BRIEF
List every line in the items below that contains the word "settings".

....................

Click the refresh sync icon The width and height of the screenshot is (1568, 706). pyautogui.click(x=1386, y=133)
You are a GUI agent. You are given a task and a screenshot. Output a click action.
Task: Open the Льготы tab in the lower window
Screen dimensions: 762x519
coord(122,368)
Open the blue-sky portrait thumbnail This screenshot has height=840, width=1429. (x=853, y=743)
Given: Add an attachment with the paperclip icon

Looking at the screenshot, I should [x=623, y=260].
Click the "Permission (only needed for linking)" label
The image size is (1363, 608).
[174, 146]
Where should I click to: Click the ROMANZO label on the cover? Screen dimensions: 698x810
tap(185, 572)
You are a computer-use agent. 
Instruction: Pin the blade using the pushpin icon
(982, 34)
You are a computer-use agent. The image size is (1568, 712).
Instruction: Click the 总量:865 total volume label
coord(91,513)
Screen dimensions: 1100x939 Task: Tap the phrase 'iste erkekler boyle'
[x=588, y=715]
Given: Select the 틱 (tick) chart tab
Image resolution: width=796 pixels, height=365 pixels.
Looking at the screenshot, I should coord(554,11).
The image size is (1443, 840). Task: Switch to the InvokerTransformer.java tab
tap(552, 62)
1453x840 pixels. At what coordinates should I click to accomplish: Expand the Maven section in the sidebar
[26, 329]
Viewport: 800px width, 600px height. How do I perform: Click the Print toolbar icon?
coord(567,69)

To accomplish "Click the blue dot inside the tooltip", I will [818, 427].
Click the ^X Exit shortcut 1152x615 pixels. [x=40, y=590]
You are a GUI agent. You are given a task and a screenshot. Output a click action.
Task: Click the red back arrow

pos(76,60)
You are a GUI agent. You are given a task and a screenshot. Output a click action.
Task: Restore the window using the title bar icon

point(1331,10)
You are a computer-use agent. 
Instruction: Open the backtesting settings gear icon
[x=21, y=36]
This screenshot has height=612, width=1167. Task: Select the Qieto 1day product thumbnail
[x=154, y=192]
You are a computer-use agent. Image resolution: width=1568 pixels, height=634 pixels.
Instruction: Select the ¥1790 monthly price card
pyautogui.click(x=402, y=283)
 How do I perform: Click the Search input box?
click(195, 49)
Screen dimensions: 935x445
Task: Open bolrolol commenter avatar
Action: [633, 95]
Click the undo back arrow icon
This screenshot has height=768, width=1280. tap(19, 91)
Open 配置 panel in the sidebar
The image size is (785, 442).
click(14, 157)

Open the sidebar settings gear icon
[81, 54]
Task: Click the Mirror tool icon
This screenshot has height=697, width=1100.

....................

COMPLETED EXERCISE
Instruction: Open the backtesting settings gear icon
Open the sidebar settings gear icon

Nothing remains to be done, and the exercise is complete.